Leave out the pictures and transcribe the rest of the records exactly.

(Screenshot grounding data)
# # # # # # #
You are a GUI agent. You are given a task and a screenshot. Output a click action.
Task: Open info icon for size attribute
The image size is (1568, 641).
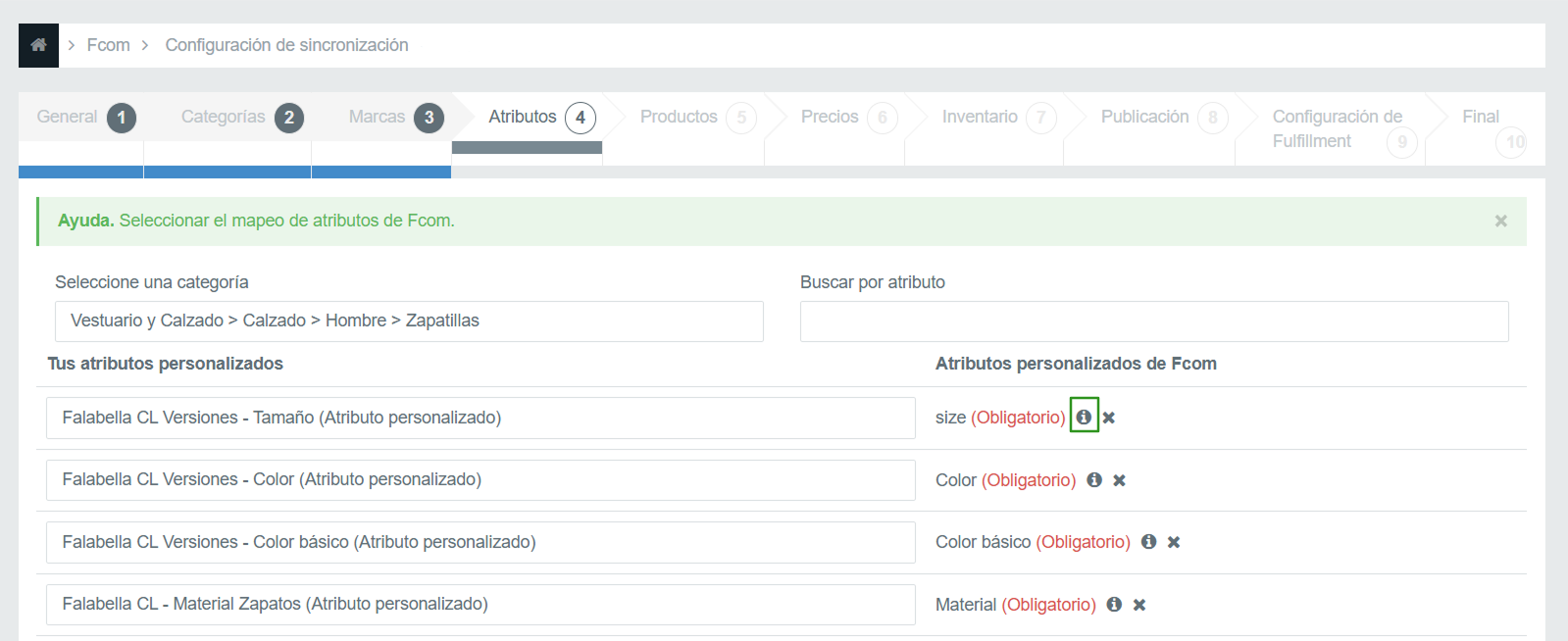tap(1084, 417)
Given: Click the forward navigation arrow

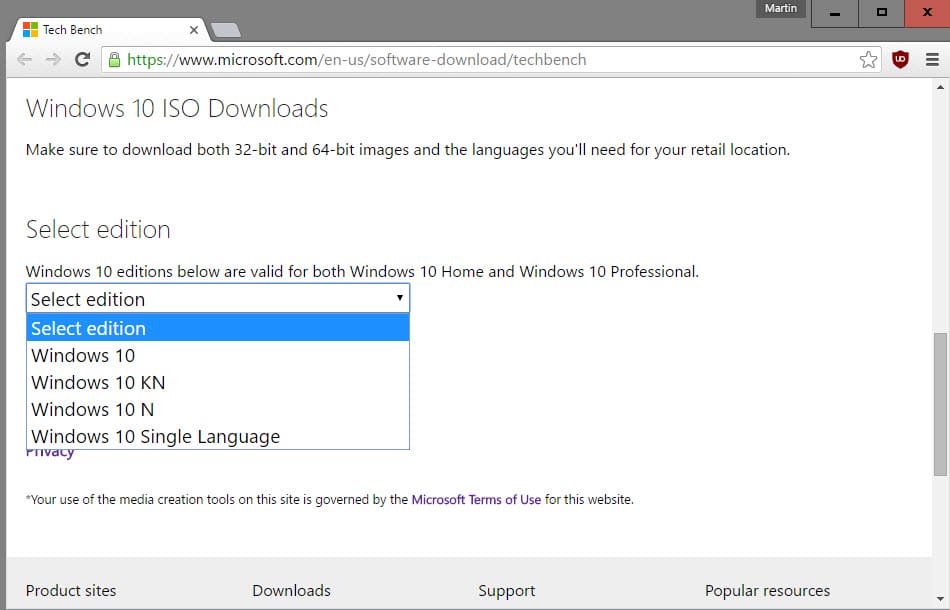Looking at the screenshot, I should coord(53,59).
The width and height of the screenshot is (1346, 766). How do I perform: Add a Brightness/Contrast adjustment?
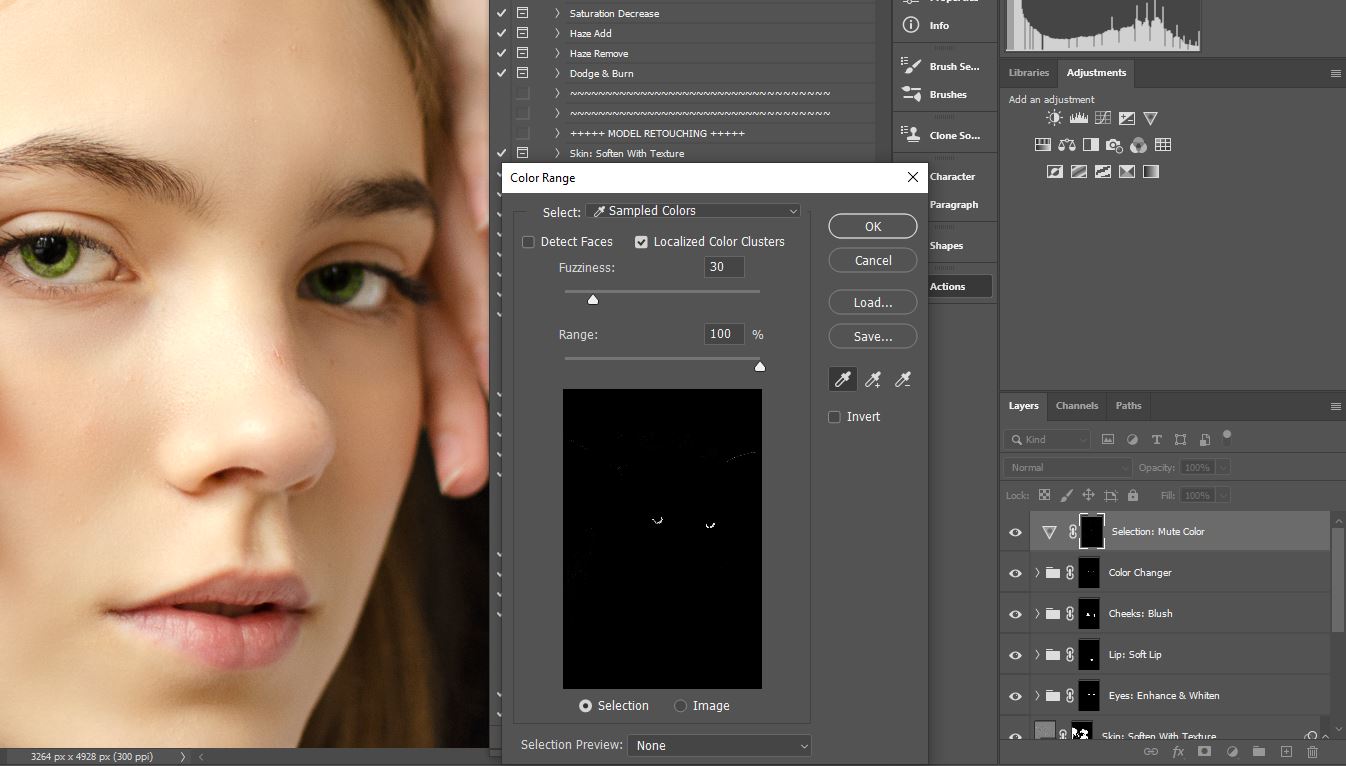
# # # # # # #
Solution below |
You are a GUI agent. You are given a task and a screenshot. Output a click action.
Task: Open info icon for size attribute
The image size is (1568, 641).
tap(1084, 417)
Given: Click the forward navigation arrow

Looking at the screenshot, I should coord(53,59).
The width and height of the screenshot is (1346, 766). How do I perform: Add a Brightness/Contrast adjustment?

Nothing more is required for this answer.